Material for the task.

━━━━━━━━━━━━━━━━

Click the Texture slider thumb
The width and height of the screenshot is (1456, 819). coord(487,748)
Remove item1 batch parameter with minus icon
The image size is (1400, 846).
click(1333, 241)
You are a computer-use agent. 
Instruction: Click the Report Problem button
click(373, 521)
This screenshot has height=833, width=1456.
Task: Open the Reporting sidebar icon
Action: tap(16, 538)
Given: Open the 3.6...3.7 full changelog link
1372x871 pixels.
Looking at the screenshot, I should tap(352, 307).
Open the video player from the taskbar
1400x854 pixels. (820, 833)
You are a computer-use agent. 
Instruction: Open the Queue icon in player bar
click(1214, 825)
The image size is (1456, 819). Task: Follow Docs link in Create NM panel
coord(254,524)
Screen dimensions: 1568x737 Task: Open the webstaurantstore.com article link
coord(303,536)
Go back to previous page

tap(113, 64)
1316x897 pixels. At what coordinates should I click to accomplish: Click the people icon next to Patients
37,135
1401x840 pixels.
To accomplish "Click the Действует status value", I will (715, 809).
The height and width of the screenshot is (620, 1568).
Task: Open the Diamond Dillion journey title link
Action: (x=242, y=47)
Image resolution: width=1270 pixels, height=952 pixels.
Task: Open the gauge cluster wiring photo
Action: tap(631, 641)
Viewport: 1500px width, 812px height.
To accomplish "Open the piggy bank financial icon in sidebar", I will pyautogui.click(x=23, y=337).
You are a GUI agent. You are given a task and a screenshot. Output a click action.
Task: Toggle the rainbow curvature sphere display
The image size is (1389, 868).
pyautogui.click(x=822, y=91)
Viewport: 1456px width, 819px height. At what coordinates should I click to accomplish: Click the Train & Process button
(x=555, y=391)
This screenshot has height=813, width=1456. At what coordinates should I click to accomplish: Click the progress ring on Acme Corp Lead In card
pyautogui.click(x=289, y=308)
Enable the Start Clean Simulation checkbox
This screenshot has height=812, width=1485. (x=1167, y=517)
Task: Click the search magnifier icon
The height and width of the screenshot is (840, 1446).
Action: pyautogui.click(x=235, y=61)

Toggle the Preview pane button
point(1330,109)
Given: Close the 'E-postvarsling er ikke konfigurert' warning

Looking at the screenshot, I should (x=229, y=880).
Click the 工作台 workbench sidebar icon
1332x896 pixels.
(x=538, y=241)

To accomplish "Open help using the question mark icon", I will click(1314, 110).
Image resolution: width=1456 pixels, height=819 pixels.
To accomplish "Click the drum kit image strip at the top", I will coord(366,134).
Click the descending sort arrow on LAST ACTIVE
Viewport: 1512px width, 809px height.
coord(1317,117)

━━━━━━━━━━━━━━━━

Brief.
Starting at the line above that holds "Instruction: Click the Report Problem button" and ending at the line that holds "You are a GUI", transcribe each line exactly and include no other lines.

Task result.
Instruction: Click the Report Problem button
click(373, 521)
This screenshot has height=833, width=1456.
Task: Open the Reporting sidebar icon
Action: tap(16, 538)
Given: Open the 3.6...3.7 full changelog link
1372x871 pixels.
Looking at the screenshot, I should tap(352, 307).
Open the video player from the taskbar
1400x854 pixels. (820, 833)
You are a computer-use agent. 
Instruction: Open the Queue icon in player bar
click(1214, 825)
The image size is (1456, 819). Task: Follow Docs link in Create NM panel
coord(254,524)
Screen dimensions: 1568x737 Task: Open the webstaurantstore.com article link
coord(303,536)
Go back to previous page

tap(113, 64)
1316x897 pixels. At what coordinates should I click to accomplish: Click the people icon next to Patients
37,135
1401x840 pixels.
To accomplish "Click the Действует status value", I will (715, 809).
The height and width of the screenshot is (620, 1568).
Task: Open the Diamond Dillion journey title link
Action: (x=242, y=47)
Image resolution: width=1270 pixels, height=952 pixels.
Task: Open the gauge cluster wiring photo
Action: tap(631, 641)
Viewport: 1500px width, 812px height.
To accomplish "Open the piggy bank financial icon in sidebar", I will pyautogui.click(x=23, y=337).
You are a GUI agent. You are given a task and a screenshot. Output a click action.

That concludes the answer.